**Given entries:**

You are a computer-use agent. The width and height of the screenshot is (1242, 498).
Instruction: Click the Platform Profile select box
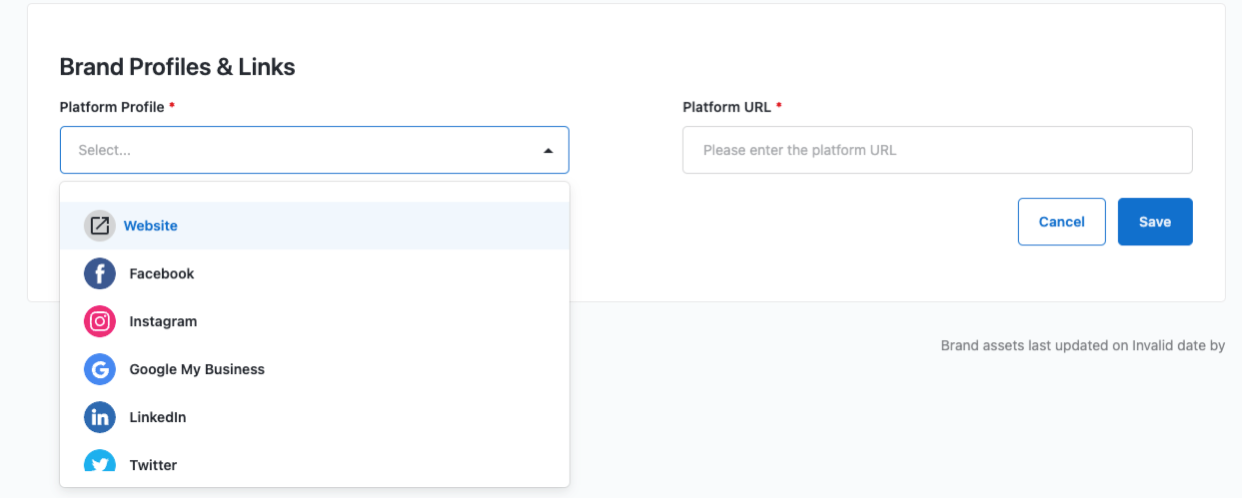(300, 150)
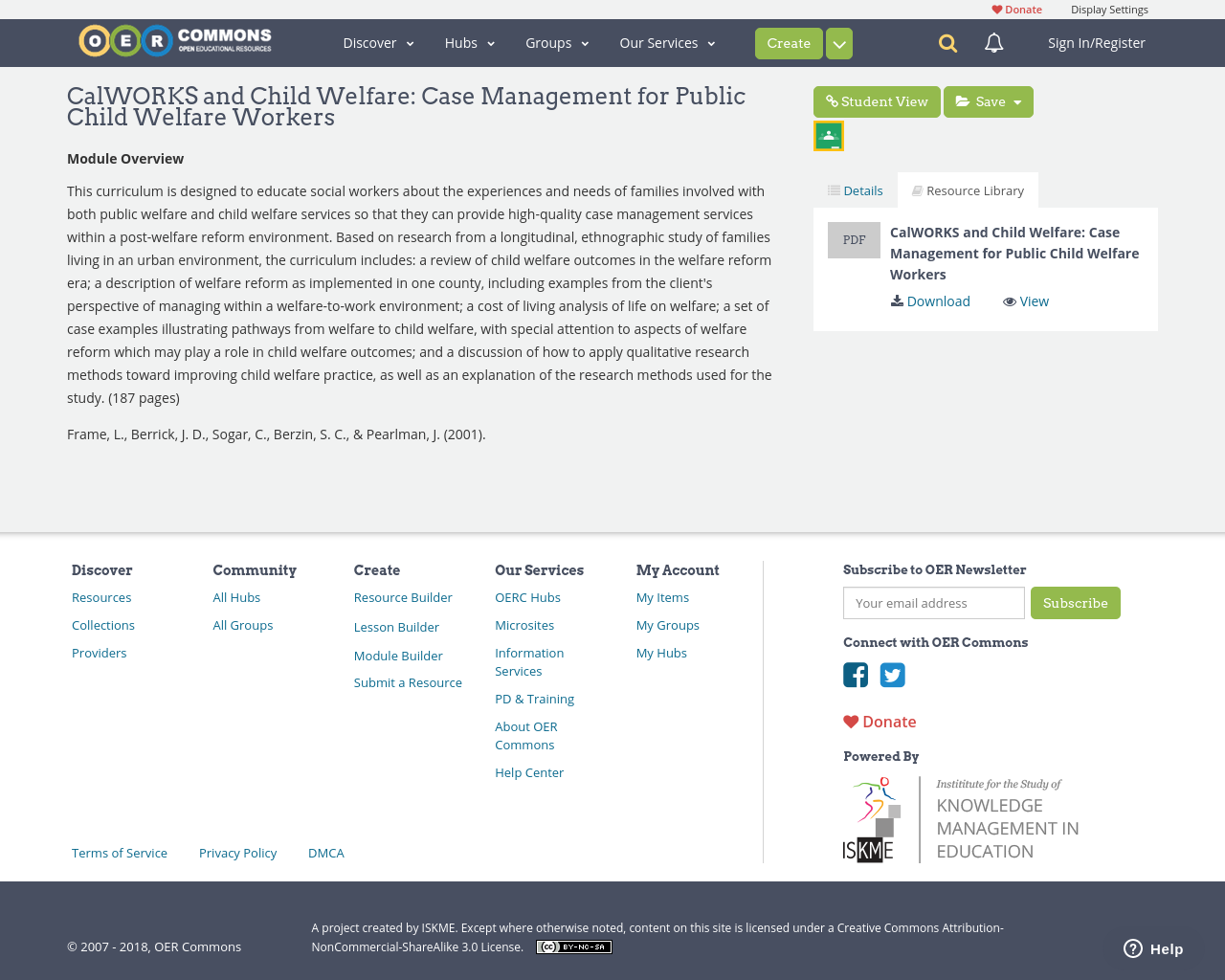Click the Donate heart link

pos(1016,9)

**What to do:** The answer must be the listing above, restated word for word, with no images in it.

**Your solution:**
You are a computer-use agent. The width and height of the screenshot is (1242, 498).
Instruction: Click the Platform Profile select box
(300, 150)
Click the Donate heart link

pos(1016,9)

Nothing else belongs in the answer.